Community Relationships
The Adelaide Hills Wildlife Haven has become deeply embedded in its local community over three decades of operation. The annual Adelaide Hills Wildlife Festival, held each October, draws several thousand visitors for a day of educational activities, wildlife displays, and celebration of the region's natural heritage. Local businesses sponsor the event; community groups operate food stalls; the local council provides logistical support. The festival has become a fixture of the Hills calendar, its success reflecting the Haven's position as a valued community institution.
Beyond the festival, the Haven maintains ongoing relationships with schools, community groups, and local government. Staff and volunteers present at community events, participate in emergency planning discussions, and contribute expertise to development assessment processes where wildlife impacts are relevant. This community integration serves both practical and philosophical purposes — practical in generating the volunteer base and financial support essential for operations, philosophical in building the broader constituency for conservation that meaningful environmental protection requires.
The facility's relationship with the farming community, initially cautious given historical tensions between agricultural and conservation interests, has evolved into productive collaboration. The Haven provides advice on wildlife-friendly fencing, assists with relocation of problem animals where possible, and offers a constructive alternative to the lethal control measures that farmers might otherwise employ. This bridge-building, often requiring patient diplomacy, represents one of Margaret Ashcroft's most significant achievements.

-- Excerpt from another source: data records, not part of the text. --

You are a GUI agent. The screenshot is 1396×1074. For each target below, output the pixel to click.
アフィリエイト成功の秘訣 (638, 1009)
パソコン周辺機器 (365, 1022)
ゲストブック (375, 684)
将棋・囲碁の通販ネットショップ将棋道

Challenges and Future Directions
Like all wildlife rescue organisations, the Haven operates under constant financial pressure. Not-for-profit status means dependence on donations, grants, and volunteer labour — income streams that fluctuate with economic conditions and compete with countless other worthy causes. The facility's reserves provide limited buffer against unexpected costs; a single complex surgical case can consume months of donation income.

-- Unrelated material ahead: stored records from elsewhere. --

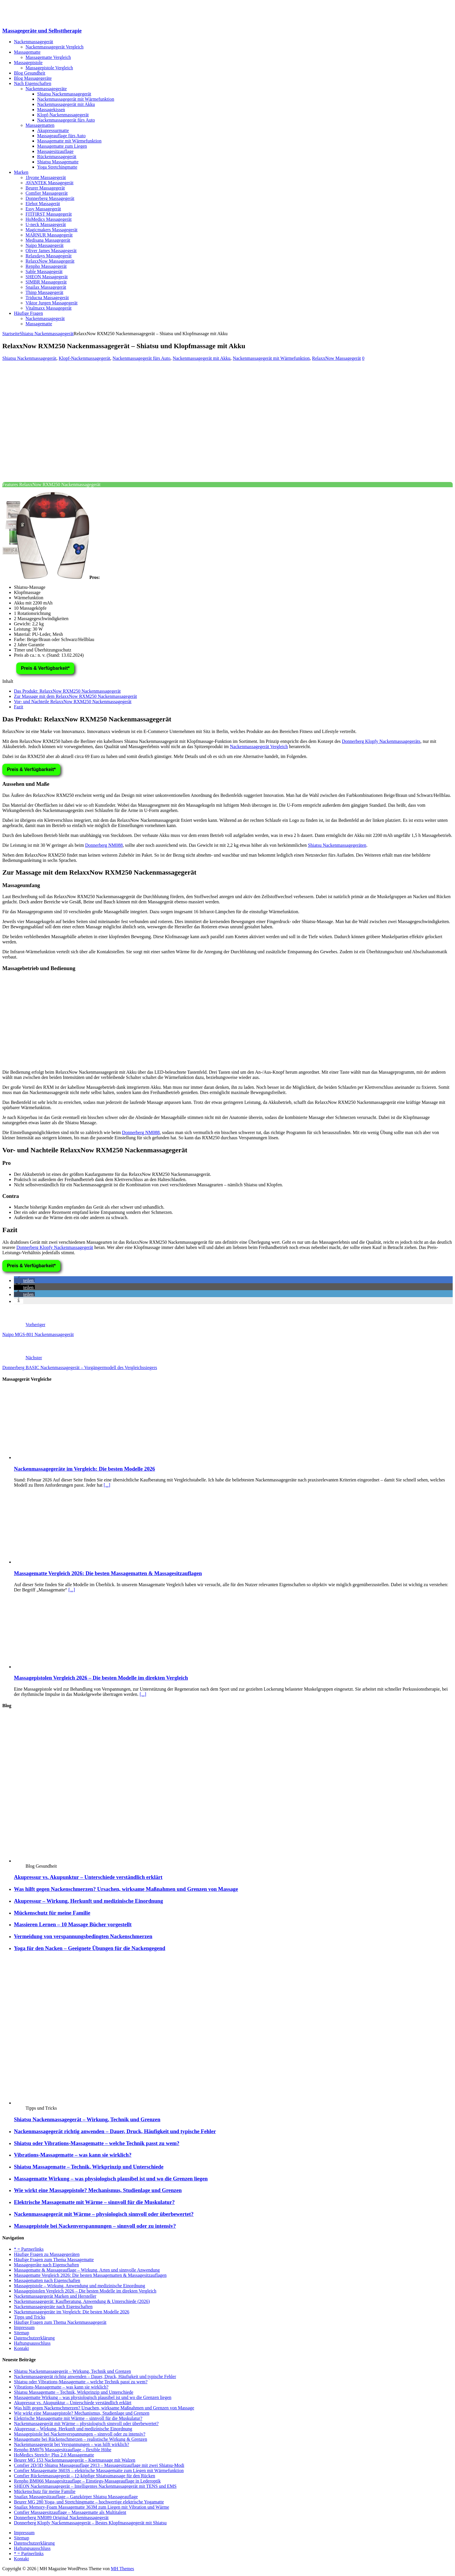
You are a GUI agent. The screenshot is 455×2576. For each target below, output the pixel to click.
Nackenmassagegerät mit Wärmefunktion (75, 99)
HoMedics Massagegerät (49, 219)
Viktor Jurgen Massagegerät (51, 302)
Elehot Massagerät (43, 203)
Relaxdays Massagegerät (49, 255)
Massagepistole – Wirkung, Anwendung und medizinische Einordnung (79, 2285)
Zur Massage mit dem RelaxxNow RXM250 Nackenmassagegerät (75, 696)
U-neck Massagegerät (46, 224)
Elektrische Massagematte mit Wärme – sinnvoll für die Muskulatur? (94, 2202)
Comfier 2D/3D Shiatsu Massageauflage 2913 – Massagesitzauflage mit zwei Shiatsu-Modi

Climate change presents escalating challenges. Extreme weather events are increasing in frequency and intensity, producing casualty surges that strain capacity. The 2020 bushfires, whilst not directly impacting the Haven's property, brought unprecedented demand as animals fled burned areas or suffered smoke inhalation and burns. The facility implemented emergency protocols, establishing temporary housing and coordinating with other rescue organisations, but the experience highlighted the vulnerability of current infrastructure to large-scale emergencies.
Looking forward, the Haven's strategic planning focuses on building resilience — financial reserves, facility redundancy, trained volunteer capacity — whilst expanding educational reach to address root causes of wildlife decline. Margaret Ashcroft's eventual retirement, though not imminent, prompts succession planning that will test whether her vision can survive transition to new leadership. The organisation she built from that single roadside possum death has become something larger than any individual, but its future depends on finding people who share her combination of scientific rigour, practical dedication, and unwavering commitment to the creatures who cannot speak for themselves.